▸ Data

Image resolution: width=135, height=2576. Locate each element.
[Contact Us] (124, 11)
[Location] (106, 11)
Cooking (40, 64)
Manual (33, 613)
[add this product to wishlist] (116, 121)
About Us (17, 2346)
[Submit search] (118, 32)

▸ Work order
Return verbatim each line from the one that mentions "Cooking (40, 64)" to the end of the entries, inclusive.

▸ The completed task
Cooking (40, 64)
Manual (33, 613)
[add this product to wishlist] (116, 121)
About Us (17, 2346)
[Submit search] (118, 32)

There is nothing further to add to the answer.